The recommendations accepted by Spain are: to ban language discrimination by law; to promote education in Catalan; and to combat hate crime

The language rights protection organisation thanked the States that took the matter seriously and issued recommendations. Now, the ball is in Spain's court, as it has made a commitment to promote language diversity and protect language minorities' human rights, as well as to ban language discrimination by law. It has also pledged to safeguard cultural rights by promoting education in the languages of the different regions and their use and to step up its efforts to combat hate crime (including internet hate crime) against national, ethnic, religious and language minorities, as well as fighting all kinds of racism, in line with the report of the UN Special Rapporteur on Minorities.

The recommendations Plataforma per la Llengua is passing on to all international agents 

Plataforma per la Llengua is working internationally through networks with agents all over the world, and by participating in mechanisms like the Universal Periodic Review, to convince all international agents to force Spain to protect Catalan and Catalan-speakers' rights.
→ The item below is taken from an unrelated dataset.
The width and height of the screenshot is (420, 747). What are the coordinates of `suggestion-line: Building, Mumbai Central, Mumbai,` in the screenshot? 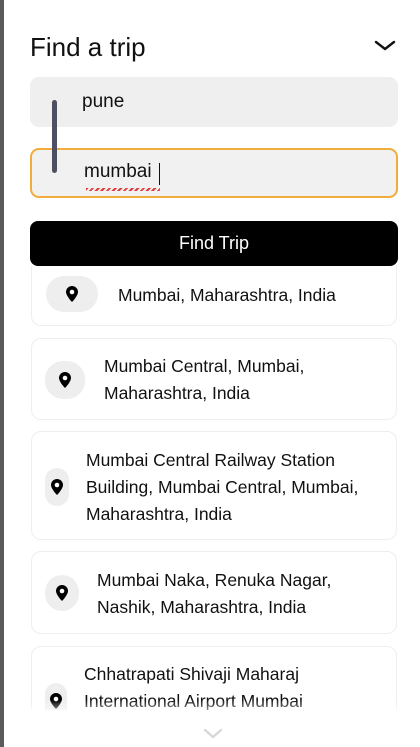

For a year and a half, it has also been a special consultative organisation of the UN Social and Economic Council, one of the organisation's six main bodies. This allows it to access the UN's facilities, give advice, and participate in events coordinated by the IMF, WHO, UNESCO and the ILO. As well as meeting representatives of States, after the UPR session Plataforma per la Llengua also met the UN's Special Rapporteur for Minorities, the Swiss Nicolas Levrat, and repeated to him its recommendations to the international institutions.
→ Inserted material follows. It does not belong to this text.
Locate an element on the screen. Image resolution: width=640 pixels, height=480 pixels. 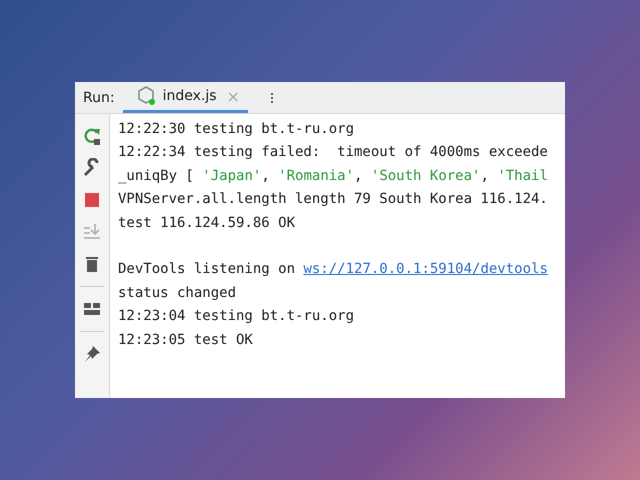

Beyond the recommendations of the States, Plataforma per la Llengua is calling on Spain to take measures to pursue language discrimination by public servants and include the Catalan-speaking minority as a protected group under the Council of Europe's Framework Convention for the Protection of National Minorities. It also recommends that Spain should approve legislation to recognise the rights of speakers of official languages other than Spanish so they can use them with State employees and in the judicial system, and that it should comply with the recommendations of the European Charter for Regional or Minority Languages (ECRML) and the UN Special Rapporteur on Minorities. In particular, it should amend article 231 of the Judiciary Act, which establishes that in judicial proceedings civil servants must use Spanish, and that "co-official minority languages" will only be allowed if no party objects. Plataforma per la Llengua also recommends that Spain should take measures to guarantee that children can be educated in Catalan, and that hate speech on the internet and in other media against Catalan-speakers and the Catalan language should be investigated, prosecuted and punished.